-- BEGIN EXCERPTED TEXT --

The TelegraphCQ Executor: Sharing Explained
The TelegraphCQ executor is a Continuous
Query Eddy. An eddy is a routing operator that contains a
number of modules that perform work on behalf of queries, and a number
of sources that provide input data. The eddy obtains data from
sources, determines which modules a particular tuple must visit before
processing completes. After a tuple has visited all required
modules, it is output by the eddy.
The continuous query plan consists of a number of distinct modules:
filters |
These represent single-table qualifications in the query.
They are always of the form column OP constant. These filter modules
will be merged together by the eddy to form a grouped filter which can
evaluate filter predicates for multiple queries simultaneously. |
SteMs |
The building blocks for continuous query joins. A SteM holds
tuples for a particular base relation or stream, and can be probed
efficiently to find data tuples which match a probe tuple. |
Table or Stream Scans |
These scans are used to obtain data from TelegraphCQ streams
or regular PostgreSQL relations. |
Data Acquisition Mechanisms in TelegraphCQ
TelegraphCQ acquires data from external sources into streams.
These sources must connect to the TelegraphCQ system and identify
themselves prior to sending data. User-defined data acquisition
functions called wrappers allow substantial flexibility as to
how
that data is processed prior to entry into the Telegraph system and
insertion into a stream.
User-defined wrapper functions manage reading data from a networked
source, processing it, and returning it to system in the appropriate
format. These functions are declared and managed using the
PostgreSQL user-defined function infrastructure. A dedicated
wrapper clearinghouse process accepts connections from new data
providers, calls the appropriate wrapper functions in response to
data arrival or other events such as connection termination or after a
specified period of inactivity, and routes data tuples returned
by
the wrappers to the corresponding streams.
Streams
A stream appears to the user as if it were any other PostgreSQL table,
and is created using PostgreSQL DDL which is similar to the create
table
command. A stream may be either archived or unarchived. An
unarchived stream is never backed by disk storage, and is implemented
in
terms of shared-memory queues. An archived stream uses an
append-only access method to pass tuples to the rest of the system.
Streams are created using the DDL command CREATE STEAM which has the
following syntax:
CREATE STREAM streamname (colname datatype, …) type ARCHIVED |
UNARCHIVED
ARCHIVED streams will take data that is received from the wrapper and
insert it into a relation named ‘streamname’.
UNARCHIVED streams use shared memory queues to communicate
results between the wrapper clearinghouse process and the executor
which
scans the source.
Streams must have at one column named tcqtime and of type
typestamp. In addition this column must have the TIMESTAMPCOLUMN
constraint defined on it. Telegraph uses this column as the
timestamp for windowed query operations. Please see the CREATE
STREAM command in the SQL Reference guide.

-- END EXCERPTED TEXT --
-- BEGIN SUPPLIED DATA --

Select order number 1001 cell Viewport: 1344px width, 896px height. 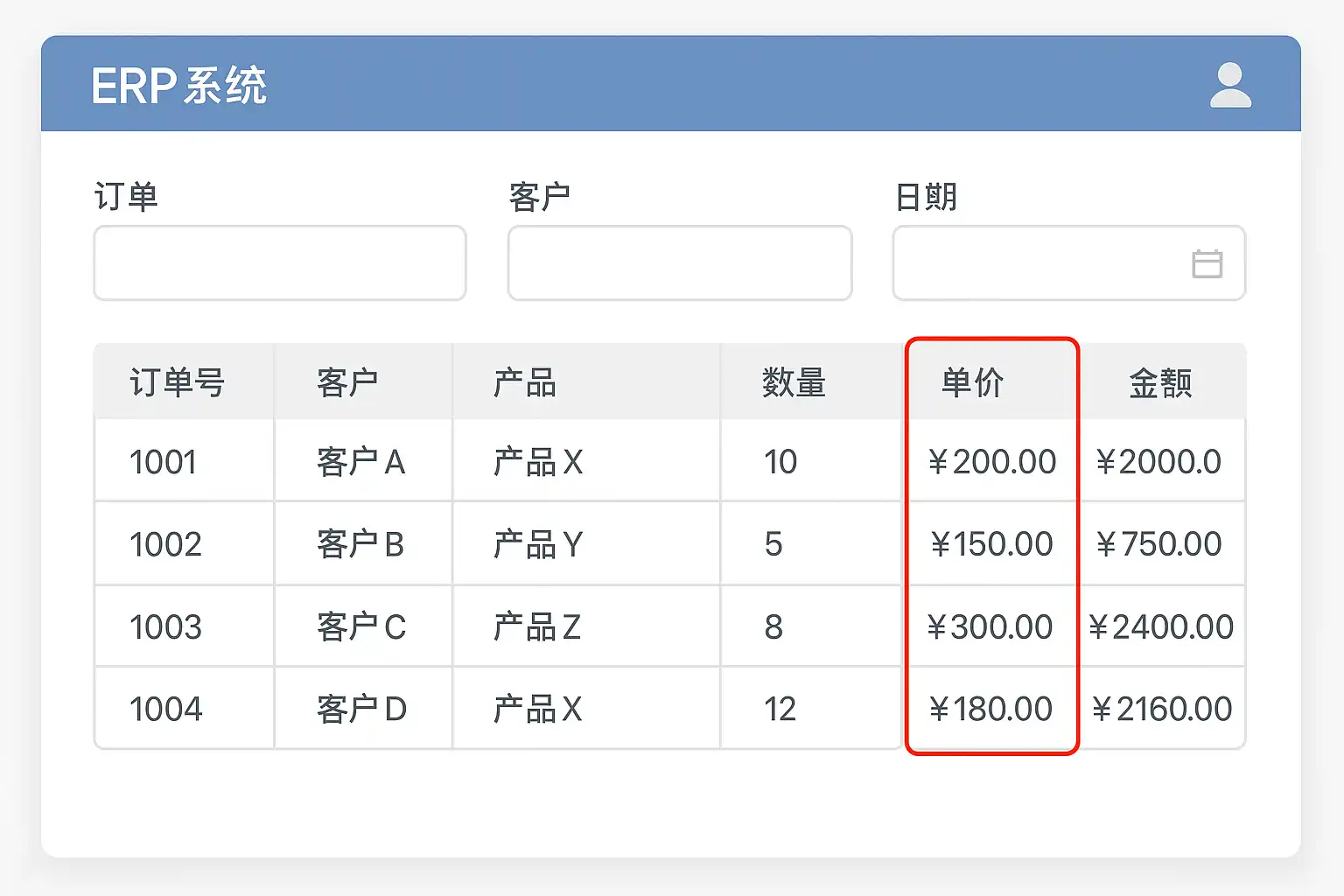163,462
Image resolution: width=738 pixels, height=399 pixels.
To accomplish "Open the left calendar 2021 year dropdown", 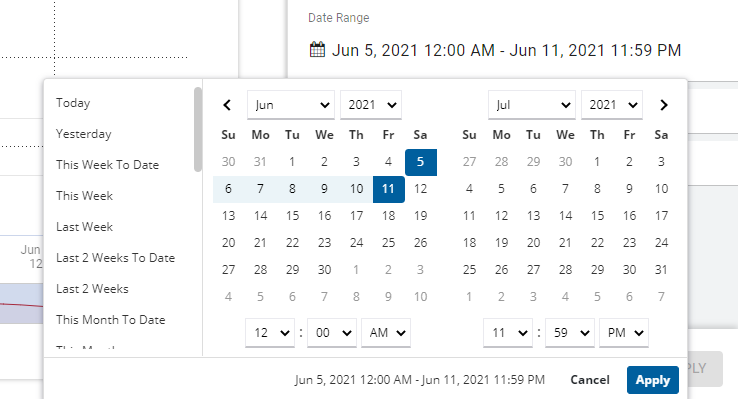I will click(x=371, y=105).

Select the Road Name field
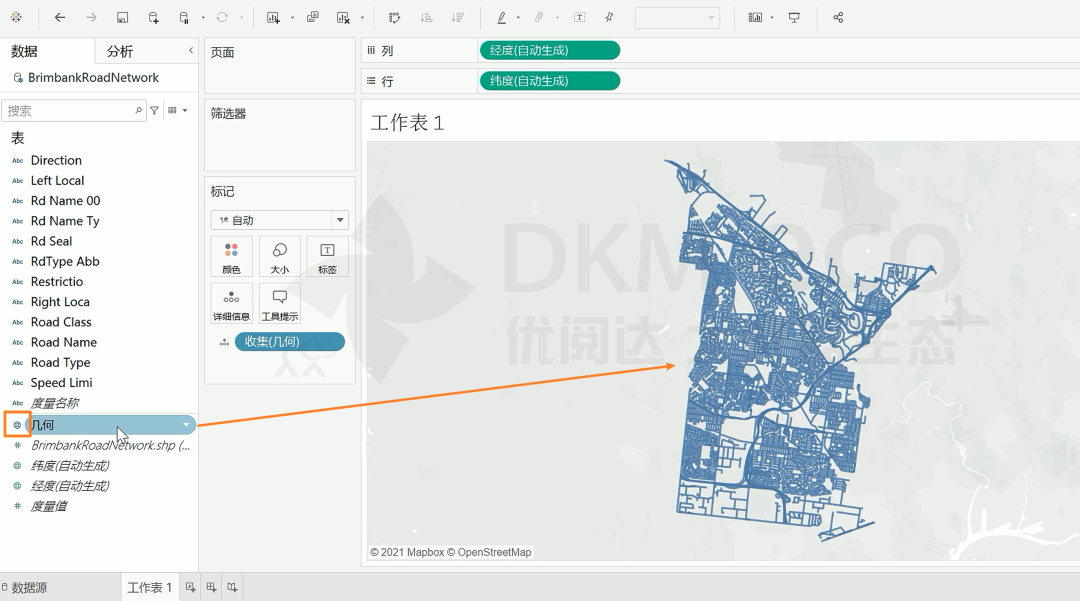coord(63,342)
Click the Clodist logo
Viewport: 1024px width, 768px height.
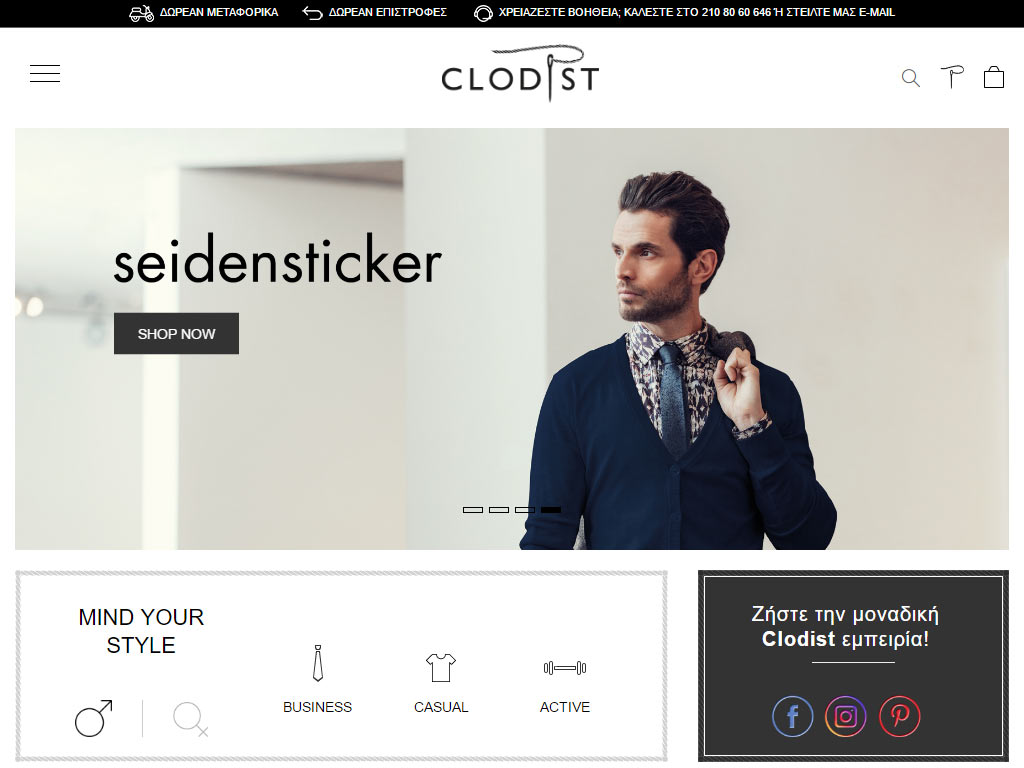pyautogui.click(x=520, y=73)
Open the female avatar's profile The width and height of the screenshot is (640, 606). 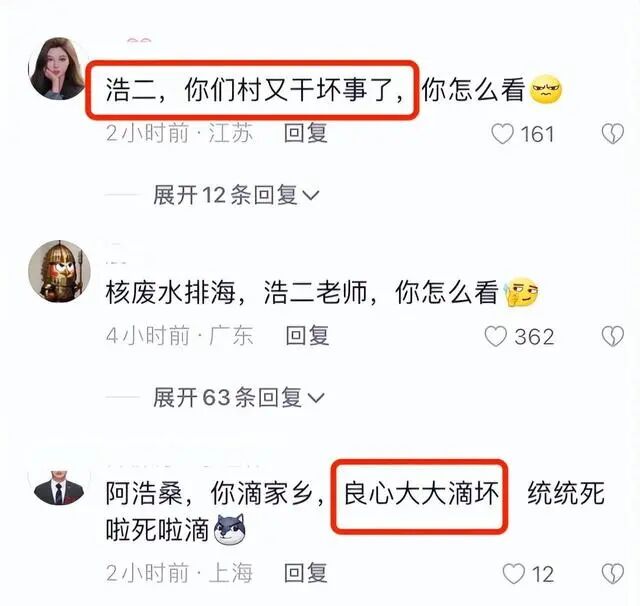tap(58, 69)
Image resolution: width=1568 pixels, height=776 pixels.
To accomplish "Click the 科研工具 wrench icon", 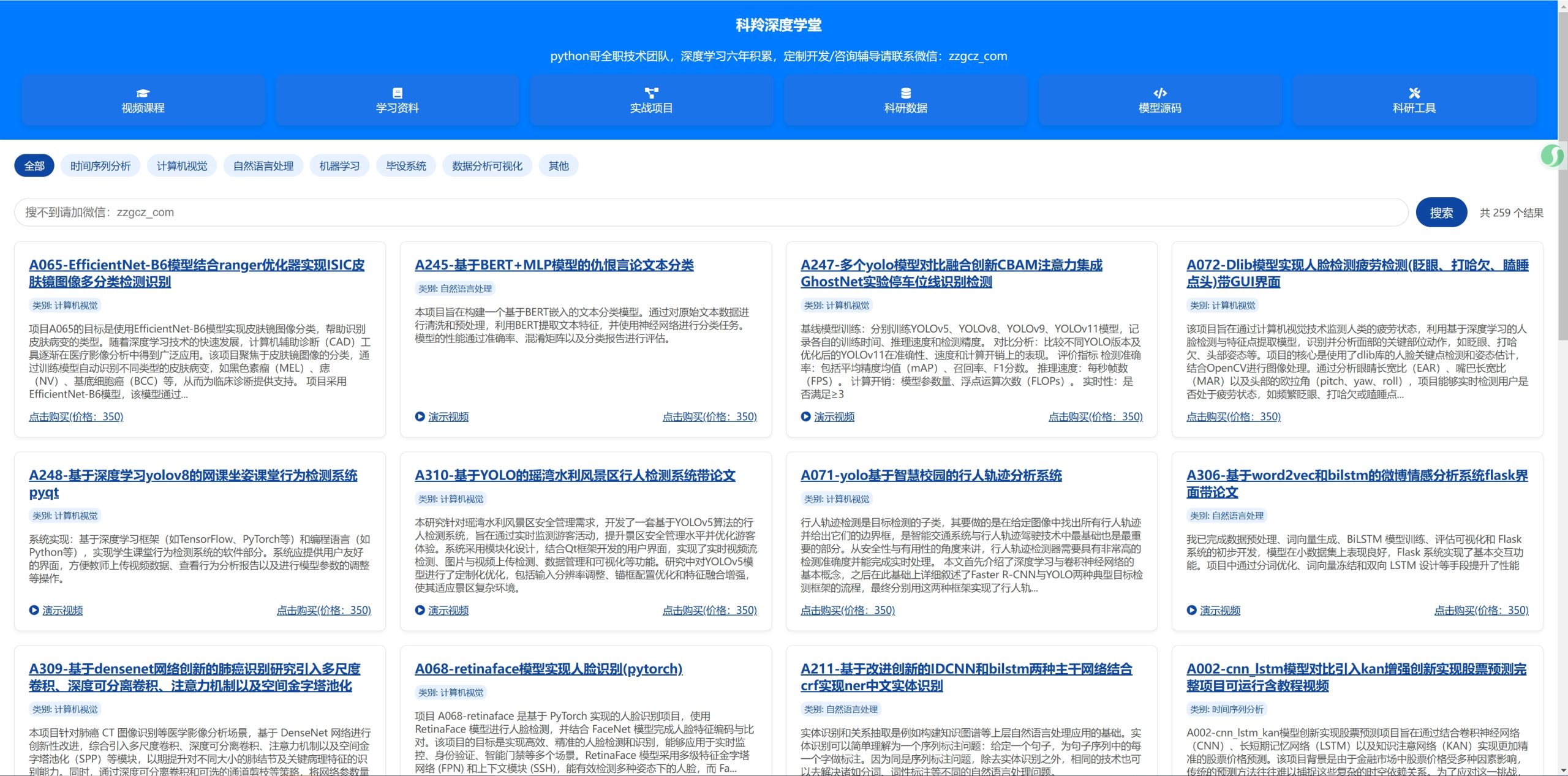I will (1414, 93).
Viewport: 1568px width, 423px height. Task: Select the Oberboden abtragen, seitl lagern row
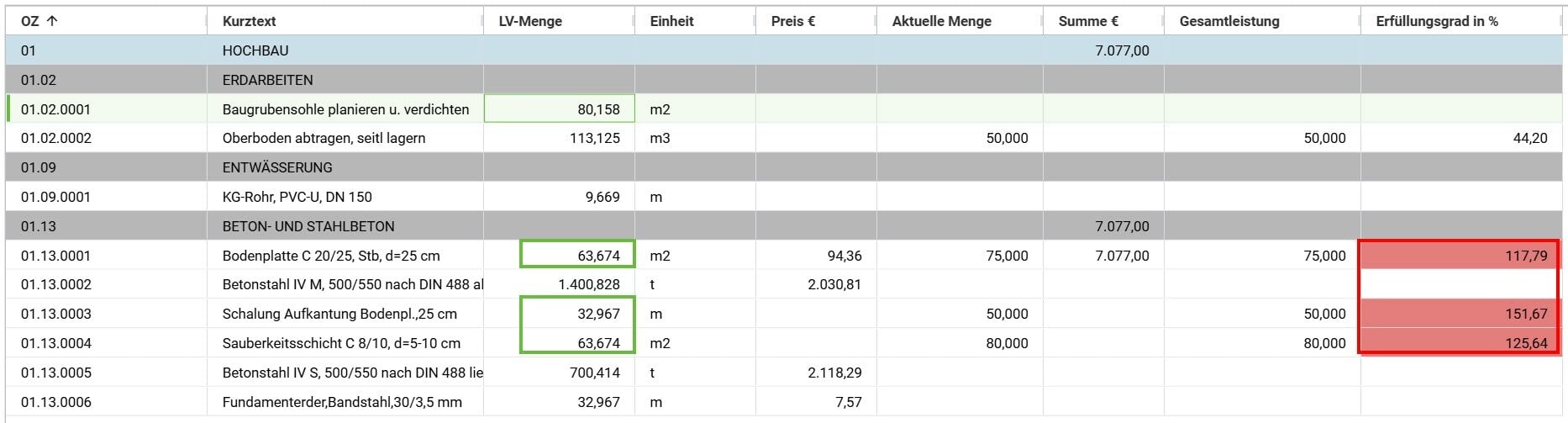point(324,138)
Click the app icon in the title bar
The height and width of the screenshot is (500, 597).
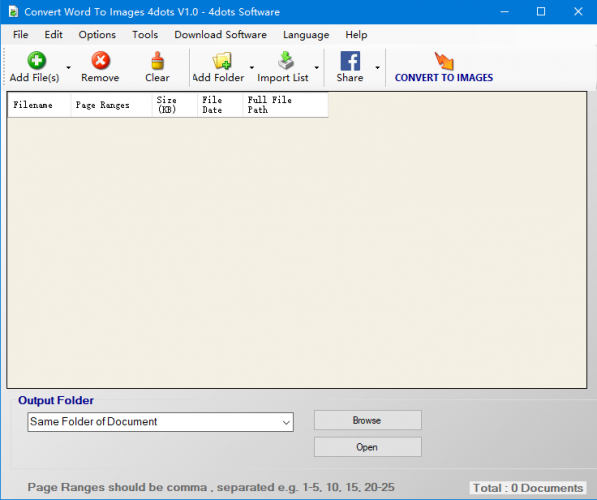(13, 12)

-- END SUPPLIED DATA --

## WRITTEN EXERCISE
Update the TelegraphCQ text by changing "routing operator" to "dispatch operator" in the passage that begins at the words "The TelegraphCQ Executor: Sharing" and stops after "by the eddy.". The rows are separate from the TelegraphCQ text.

## RESPONSE
The TelegraphCQ Executor: Sharing Explained
The TelegraphCQ executor is a Continuous
Query Eddy. An eddy is a dispatch operator that contains a
number of modules that perform work on behalf of queries, and a number
of sources that provide input data. The eddy obtains data from
sources, determines which modules a particular tuple must visit before
processing completes. After a tuple has visited all required
modules, it is output by the eddy.